PROBLEM DESCRIPTION: Put the material into a Markdown table with the columns Row and Text, numbering each row and skipping blank lines. Begin at the line that has "This screenshot has width=1568, height=486." and stop after the line that has "Screen dimensions: 1092x1019 point(484,710)".

PROVIDED DATA:
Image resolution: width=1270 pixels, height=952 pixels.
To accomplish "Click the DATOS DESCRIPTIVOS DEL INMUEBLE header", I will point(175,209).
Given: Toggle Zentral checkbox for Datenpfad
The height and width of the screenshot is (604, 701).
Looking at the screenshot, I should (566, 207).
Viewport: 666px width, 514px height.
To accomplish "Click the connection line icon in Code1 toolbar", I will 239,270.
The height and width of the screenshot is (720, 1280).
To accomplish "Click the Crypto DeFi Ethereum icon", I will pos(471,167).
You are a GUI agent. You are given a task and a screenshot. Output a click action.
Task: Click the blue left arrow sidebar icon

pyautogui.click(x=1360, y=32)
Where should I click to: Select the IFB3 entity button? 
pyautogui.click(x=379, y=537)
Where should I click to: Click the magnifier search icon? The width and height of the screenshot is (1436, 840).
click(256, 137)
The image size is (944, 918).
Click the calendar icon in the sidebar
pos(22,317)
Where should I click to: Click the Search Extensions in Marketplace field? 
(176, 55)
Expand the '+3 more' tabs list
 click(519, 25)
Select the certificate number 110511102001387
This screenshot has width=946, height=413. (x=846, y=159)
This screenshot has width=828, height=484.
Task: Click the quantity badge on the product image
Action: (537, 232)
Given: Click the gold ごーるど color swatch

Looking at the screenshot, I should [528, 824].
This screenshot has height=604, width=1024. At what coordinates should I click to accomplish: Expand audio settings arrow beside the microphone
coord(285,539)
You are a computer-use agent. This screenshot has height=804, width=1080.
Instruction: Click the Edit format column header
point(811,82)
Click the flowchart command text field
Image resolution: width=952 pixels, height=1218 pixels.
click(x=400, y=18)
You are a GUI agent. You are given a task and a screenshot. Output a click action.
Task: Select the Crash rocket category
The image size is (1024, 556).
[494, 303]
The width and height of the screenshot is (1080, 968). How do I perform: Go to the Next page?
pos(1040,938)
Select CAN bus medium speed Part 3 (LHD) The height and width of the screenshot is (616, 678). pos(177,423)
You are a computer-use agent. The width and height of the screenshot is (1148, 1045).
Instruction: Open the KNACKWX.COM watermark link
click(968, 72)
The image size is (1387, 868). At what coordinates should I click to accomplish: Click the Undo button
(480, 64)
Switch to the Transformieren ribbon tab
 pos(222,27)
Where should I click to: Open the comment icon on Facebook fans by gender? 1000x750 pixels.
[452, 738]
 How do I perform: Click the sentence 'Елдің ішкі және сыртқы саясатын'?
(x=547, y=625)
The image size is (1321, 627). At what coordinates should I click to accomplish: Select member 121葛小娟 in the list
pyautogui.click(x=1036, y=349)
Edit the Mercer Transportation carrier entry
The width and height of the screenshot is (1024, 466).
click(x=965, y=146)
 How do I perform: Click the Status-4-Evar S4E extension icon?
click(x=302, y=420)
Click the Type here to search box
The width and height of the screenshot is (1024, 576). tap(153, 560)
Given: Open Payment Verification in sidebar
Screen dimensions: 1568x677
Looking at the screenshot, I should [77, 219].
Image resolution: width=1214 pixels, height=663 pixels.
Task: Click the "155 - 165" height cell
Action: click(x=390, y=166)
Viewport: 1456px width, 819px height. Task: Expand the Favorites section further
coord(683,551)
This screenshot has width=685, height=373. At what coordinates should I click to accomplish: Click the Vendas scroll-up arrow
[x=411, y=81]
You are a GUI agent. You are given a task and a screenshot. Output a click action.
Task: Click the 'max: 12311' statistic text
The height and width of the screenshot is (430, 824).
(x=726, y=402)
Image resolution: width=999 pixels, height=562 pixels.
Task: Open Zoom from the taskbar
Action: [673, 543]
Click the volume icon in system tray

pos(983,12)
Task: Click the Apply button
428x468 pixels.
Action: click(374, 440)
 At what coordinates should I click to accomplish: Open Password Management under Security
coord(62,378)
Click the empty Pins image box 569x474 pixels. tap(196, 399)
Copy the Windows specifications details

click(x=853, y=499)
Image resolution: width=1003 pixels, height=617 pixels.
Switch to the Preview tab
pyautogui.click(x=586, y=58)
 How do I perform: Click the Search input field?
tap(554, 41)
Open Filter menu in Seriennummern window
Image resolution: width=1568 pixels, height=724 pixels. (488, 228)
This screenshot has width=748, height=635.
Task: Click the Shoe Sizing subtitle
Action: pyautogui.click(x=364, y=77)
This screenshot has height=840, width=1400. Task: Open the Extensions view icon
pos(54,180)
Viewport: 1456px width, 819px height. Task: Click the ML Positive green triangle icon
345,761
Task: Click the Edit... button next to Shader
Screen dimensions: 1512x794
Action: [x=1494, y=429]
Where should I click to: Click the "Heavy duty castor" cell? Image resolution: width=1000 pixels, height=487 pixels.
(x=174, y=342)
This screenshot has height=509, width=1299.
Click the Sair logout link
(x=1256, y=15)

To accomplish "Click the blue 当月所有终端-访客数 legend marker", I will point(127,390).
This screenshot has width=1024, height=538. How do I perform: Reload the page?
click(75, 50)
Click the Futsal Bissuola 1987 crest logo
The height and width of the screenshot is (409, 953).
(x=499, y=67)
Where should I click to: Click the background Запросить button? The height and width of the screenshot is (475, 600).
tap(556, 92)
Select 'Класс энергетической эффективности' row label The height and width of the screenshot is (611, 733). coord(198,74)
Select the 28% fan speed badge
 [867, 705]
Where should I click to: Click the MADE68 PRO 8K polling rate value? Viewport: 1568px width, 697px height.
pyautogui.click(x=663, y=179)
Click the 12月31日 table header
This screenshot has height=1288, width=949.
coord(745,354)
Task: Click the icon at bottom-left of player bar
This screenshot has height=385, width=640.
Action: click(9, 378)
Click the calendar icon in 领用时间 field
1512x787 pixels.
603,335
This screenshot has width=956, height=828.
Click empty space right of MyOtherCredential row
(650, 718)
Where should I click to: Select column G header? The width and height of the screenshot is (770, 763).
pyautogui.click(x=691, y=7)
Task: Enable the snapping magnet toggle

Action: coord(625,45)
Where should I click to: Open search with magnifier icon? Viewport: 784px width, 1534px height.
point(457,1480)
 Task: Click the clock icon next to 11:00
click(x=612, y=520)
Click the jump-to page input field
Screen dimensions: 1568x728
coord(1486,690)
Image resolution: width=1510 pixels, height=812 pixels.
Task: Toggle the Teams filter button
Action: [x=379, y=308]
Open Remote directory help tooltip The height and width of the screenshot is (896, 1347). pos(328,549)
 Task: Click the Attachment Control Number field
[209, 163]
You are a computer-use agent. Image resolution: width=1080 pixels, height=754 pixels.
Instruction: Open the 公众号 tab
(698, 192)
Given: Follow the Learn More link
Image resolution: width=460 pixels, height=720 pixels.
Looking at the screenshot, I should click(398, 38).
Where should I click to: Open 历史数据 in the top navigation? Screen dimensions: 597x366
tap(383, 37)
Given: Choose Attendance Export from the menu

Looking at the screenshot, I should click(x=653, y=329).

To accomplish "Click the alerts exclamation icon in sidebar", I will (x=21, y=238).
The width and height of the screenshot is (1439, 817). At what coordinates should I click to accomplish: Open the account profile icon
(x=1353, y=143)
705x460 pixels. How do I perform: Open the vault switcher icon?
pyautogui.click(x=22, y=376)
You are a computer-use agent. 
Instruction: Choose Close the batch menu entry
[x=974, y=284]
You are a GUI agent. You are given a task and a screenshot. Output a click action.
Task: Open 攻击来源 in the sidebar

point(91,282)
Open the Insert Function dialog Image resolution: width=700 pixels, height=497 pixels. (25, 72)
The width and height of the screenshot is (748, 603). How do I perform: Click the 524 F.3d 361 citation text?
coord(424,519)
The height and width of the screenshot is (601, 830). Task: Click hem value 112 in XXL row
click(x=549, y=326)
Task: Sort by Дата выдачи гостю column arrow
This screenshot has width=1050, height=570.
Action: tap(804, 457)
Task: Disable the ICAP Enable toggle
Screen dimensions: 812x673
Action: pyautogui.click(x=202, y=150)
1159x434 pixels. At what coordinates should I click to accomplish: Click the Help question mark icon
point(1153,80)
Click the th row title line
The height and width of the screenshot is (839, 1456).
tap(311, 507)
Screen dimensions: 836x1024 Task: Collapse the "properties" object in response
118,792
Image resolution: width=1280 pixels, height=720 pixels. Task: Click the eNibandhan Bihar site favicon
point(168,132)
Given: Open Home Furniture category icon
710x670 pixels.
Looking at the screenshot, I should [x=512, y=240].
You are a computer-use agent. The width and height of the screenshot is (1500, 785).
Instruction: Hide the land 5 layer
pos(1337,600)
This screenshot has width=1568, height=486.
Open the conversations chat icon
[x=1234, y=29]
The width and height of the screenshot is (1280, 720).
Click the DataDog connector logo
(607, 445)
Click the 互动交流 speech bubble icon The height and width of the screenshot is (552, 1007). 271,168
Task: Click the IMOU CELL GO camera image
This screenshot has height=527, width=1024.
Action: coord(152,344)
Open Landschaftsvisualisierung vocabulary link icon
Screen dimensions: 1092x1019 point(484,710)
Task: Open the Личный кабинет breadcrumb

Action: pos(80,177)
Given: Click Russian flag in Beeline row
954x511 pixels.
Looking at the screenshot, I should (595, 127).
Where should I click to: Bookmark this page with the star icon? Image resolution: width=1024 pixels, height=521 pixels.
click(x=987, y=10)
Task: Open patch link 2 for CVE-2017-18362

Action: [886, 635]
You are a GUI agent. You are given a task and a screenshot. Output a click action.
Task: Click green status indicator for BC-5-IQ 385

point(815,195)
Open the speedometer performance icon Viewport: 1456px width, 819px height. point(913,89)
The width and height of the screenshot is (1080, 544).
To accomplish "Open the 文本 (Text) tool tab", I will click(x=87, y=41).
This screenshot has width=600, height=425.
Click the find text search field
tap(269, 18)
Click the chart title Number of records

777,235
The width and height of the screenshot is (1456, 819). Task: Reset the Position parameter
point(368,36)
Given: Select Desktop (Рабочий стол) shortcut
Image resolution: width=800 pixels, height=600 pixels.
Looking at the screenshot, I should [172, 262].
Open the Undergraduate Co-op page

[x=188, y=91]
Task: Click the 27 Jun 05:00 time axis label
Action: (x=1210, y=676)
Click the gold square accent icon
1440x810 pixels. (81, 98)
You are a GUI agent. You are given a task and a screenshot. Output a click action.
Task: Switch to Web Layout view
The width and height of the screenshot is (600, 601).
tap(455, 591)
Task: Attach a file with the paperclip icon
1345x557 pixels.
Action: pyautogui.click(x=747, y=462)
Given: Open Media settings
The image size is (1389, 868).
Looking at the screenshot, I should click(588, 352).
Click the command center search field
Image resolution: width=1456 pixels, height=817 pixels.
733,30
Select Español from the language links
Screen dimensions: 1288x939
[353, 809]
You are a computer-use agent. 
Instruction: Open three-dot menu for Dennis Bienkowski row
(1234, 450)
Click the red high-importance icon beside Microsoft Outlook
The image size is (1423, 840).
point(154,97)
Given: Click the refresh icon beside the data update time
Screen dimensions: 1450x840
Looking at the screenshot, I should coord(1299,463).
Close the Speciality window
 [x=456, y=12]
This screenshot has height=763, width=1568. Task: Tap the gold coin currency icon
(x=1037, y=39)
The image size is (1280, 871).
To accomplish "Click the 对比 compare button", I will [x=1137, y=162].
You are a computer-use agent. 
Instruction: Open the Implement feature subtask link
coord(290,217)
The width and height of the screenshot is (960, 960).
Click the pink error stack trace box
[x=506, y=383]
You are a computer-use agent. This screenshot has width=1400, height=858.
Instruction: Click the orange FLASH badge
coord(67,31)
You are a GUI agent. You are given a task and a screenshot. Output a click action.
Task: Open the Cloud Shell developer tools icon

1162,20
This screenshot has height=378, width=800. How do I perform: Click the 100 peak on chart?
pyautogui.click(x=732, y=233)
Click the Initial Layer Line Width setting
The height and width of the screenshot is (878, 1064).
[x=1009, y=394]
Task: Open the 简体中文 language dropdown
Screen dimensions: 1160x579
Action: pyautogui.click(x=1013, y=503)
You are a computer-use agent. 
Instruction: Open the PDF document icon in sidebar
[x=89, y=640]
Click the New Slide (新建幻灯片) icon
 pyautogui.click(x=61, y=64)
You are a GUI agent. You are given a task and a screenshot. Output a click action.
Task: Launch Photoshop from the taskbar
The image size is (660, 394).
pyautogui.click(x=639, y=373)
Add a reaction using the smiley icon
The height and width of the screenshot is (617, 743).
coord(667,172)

THE RESULT:
| Row | Text |
|---|---|
| 1 | This screenshot has width=1568, height=486. |
| 2 | Open the conversations chat icon |
| 3 | [x=1234, y=29] |
| 4 | The width and height of the screenshot is (1280, 720). |
| 5 | Click the DataDog connector logo |
| 6 | (607, 445) |
| 7 | Click the 互动交流 speech bubble icon The height and width of the screenshot is (552, 1007). 271,168 |
| 8 | Task: Click the IMOU CELL GO camera image |
| 9 | This screenshot has height=527, width=1024. |
| 10 | Action: coord(152,344) |
| 11 | Open Landschaftsvisualisierung vocabulary link icon |
| 12 | Screen dimensions: 1092x1019 point(484,710) |